Es crucial que las gobernaciones de Antioquia, Bolívar, Córdoba y Sucre, en conjunto con el gobierno nacional, adopten una postura proactiva y colaborativa. La creación de un ente autónomo y especializado en la gestión integral del riesgo de inundaciones en La Mojana podría ser una solución viable. Este ente debe contar con la participación de expertos, comunidades locales y representantes de los distintos niveles de gobierno, garantizando así una planificación coherente y una ejecución eficiente de los proyectos.
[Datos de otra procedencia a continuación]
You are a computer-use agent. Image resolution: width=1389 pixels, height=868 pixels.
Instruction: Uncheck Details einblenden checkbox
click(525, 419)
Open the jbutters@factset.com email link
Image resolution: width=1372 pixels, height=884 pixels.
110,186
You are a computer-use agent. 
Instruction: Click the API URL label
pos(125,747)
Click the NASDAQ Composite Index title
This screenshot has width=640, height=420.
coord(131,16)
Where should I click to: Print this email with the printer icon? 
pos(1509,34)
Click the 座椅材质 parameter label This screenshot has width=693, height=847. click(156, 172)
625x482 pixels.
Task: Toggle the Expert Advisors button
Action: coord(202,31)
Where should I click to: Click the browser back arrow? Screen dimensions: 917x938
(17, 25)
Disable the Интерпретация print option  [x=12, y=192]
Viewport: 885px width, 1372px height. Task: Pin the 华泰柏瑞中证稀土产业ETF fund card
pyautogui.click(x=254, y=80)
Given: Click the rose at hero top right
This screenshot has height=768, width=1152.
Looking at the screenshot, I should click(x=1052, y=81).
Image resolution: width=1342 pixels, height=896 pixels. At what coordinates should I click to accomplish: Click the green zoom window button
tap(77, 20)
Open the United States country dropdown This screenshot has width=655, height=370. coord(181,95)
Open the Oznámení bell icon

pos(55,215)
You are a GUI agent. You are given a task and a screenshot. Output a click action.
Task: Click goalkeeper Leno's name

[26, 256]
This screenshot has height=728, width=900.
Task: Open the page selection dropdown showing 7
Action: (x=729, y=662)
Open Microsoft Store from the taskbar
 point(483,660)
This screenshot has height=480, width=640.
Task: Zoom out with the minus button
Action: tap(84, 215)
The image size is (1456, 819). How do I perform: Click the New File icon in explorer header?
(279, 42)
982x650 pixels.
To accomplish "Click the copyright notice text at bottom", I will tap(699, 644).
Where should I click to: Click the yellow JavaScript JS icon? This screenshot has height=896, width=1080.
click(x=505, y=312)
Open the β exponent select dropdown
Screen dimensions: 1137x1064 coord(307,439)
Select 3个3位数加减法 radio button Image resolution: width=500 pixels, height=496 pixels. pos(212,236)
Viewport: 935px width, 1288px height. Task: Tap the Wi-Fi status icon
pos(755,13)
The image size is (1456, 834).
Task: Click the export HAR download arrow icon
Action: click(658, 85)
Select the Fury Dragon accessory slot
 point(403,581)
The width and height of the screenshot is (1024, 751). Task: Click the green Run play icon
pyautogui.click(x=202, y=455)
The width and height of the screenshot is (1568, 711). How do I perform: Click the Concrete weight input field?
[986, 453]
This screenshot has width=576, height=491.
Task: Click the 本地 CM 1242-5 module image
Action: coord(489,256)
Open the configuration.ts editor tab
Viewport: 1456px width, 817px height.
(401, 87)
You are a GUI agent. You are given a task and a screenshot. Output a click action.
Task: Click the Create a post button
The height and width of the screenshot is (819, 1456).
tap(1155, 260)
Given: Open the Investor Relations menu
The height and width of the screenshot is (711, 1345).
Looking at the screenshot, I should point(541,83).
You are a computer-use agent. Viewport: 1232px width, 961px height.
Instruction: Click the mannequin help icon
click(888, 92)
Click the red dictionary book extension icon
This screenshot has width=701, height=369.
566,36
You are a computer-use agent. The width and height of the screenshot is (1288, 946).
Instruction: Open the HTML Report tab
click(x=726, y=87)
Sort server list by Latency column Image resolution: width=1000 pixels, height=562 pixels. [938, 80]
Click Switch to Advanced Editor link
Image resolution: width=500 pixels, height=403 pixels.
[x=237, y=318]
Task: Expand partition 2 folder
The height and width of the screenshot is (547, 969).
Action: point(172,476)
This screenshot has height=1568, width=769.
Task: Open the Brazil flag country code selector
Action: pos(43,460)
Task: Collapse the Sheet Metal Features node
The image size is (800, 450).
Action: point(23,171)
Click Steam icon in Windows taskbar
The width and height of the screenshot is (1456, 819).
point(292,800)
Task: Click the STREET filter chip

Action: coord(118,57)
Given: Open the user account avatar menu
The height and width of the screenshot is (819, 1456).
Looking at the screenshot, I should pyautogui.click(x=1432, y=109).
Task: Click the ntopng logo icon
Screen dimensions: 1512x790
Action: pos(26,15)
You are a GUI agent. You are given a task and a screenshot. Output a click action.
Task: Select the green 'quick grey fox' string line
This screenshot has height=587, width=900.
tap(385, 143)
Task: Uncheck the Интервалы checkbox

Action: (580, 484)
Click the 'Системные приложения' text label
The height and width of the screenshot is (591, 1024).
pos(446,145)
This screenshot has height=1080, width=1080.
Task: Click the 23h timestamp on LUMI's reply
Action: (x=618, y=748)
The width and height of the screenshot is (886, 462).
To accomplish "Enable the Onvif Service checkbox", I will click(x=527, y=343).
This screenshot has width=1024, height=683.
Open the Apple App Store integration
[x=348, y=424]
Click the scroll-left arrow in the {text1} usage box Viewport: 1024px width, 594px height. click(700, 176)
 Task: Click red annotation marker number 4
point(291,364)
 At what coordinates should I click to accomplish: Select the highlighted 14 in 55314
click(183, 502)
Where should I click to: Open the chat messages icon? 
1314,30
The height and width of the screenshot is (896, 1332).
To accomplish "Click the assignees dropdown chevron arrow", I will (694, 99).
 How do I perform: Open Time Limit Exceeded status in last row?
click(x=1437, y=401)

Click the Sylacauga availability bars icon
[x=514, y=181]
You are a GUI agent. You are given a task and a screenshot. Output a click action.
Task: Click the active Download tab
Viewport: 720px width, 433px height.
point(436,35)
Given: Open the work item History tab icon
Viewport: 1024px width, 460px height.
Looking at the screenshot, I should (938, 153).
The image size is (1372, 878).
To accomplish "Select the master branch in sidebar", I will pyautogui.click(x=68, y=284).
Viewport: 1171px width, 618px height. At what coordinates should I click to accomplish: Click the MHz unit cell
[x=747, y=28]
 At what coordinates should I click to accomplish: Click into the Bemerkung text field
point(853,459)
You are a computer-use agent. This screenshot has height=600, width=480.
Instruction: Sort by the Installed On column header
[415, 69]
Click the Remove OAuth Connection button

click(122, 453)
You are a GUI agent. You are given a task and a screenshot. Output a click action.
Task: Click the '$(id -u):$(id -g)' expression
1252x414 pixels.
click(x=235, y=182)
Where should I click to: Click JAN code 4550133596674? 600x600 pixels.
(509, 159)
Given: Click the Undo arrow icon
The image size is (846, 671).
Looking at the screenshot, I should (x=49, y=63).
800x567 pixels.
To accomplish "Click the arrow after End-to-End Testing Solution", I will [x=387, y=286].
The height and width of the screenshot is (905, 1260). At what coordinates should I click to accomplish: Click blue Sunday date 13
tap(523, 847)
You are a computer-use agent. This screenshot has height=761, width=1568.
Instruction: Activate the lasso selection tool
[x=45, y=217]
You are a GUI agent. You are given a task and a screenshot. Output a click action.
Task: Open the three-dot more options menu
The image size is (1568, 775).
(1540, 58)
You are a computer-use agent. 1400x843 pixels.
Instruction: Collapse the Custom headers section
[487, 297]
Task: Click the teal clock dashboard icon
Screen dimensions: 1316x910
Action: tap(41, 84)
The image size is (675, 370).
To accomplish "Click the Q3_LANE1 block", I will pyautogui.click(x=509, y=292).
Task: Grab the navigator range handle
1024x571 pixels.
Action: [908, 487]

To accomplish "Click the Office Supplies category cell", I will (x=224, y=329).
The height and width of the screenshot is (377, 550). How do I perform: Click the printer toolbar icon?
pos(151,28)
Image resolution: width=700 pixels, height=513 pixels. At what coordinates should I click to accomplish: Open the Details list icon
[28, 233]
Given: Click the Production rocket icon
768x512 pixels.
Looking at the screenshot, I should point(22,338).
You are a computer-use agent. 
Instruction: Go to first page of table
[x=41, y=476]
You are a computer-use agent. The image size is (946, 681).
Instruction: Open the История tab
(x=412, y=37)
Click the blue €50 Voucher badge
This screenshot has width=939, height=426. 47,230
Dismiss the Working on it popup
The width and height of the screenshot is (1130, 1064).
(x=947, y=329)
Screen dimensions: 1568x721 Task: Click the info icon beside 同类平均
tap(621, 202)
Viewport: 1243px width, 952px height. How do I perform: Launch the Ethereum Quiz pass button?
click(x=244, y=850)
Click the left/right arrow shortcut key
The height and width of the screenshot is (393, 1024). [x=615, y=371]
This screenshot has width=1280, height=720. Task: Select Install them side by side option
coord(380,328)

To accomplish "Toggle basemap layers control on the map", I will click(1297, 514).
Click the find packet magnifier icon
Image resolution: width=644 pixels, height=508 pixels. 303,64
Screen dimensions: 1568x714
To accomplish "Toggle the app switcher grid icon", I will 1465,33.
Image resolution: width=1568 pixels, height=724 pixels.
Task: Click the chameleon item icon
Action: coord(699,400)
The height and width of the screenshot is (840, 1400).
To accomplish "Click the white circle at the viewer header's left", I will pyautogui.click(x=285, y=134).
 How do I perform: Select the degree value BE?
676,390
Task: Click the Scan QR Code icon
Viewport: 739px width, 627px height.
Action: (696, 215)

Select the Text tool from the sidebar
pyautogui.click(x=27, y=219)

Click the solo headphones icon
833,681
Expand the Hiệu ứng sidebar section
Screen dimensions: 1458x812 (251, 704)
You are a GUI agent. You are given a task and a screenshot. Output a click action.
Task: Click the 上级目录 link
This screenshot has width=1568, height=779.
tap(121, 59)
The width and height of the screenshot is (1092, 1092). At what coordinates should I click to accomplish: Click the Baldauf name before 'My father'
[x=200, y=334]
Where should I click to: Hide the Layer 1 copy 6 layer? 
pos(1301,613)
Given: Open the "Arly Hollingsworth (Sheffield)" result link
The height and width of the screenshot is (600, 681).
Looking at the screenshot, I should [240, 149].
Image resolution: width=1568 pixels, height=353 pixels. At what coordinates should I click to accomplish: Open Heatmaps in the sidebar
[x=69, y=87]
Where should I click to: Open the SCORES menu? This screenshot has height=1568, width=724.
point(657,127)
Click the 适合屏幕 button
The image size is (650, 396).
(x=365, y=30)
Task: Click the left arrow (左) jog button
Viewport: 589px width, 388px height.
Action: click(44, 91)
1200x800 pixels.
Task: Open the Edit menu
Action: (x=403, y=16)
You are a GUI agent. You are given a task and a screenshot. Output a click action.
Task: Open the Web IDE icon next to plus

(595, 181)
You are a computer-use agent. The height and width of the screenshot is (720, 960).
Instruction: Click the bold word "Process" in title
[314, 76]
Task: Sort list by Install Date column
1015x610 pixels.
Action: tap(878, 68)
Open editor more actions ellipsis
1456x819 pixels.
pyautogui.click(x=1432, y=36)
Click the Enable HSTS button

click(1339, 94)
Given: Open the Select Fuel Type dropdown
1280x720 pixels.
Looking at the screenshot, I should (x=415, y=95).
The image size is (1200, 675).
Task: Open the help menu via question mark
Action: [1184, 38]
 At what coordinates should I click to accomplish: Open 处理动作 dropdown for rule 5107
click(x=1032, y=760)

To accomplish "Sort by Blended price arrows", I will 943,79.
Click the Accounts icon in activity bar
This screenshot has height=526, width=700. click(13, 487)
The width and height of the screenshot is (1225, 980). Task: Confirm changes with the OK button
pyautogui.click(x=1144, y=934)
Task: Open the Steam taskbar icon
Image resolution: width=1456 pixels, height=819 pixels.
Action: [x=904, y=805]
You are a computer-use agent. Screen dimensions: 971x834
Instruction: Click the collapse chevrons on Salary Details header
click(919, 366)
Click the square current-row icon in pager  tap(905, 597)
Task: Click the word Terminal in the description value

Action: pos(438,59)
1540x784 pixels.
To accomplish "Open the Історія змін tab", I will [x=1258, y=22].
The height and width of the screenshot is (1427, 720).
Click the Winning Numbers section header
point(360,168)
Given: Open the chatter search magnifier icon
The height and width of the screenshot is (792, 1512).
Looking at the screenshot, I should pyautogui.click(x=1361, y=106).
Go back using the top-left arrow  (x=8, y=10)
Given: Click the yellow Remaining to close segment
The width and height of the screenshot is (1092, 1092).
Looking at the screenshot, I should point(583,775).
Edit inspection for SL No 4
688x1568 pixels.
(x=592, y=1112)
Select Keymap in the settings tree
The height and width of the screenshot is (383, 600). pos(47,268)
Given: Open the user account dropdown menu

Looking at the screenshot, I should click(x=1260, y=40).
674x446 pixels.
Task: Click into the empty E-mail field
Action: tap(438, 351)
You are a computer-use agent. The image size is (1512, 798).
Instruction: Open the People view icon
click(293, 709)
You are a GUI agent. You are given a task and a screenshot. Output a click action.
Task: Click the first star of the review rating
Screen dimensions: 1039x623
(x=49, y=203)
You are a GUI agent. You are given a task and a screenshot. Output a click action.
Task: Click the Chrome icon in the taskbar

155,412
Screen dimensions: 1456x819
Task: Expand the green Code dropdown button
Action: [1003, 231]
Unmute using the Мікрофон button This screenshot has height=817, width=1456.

Además, es fundamental promover la educación y la concienciación entre los habitantes de La Mojana sobre la gestión del riesgo y las prácticas sostenibles que puedan reducir la vulnerabilidad de la región. La inversión en infraestructuras resilientes, como diques, sistemas de drenaje y viviendas elevadas, debe ser una prioridad, al igual que la restauración de los ecosistemas que naturalmente regulan el flujo de agua, como humedales y manglares.

Entonces, la problemática de las inundaciones en La Mojana no es un fenómeno nuevo, pero la respuesta a esta crisis sigue siendo lamentablemente la misma: insuficiente y desarticulada. Los recursos invertidos y la preparación de los profesionales encargados de la planeación no se reflejan en soluciones concretas y efectivas. Es hora de romper con este ciclo de ineficiencia y abandono, y de asumir un compromiso real con el bienestar de los habitantes de La Mojana, quienes merecen vivir con dignidad y seguridad, libres del temor constante a las inundaciones.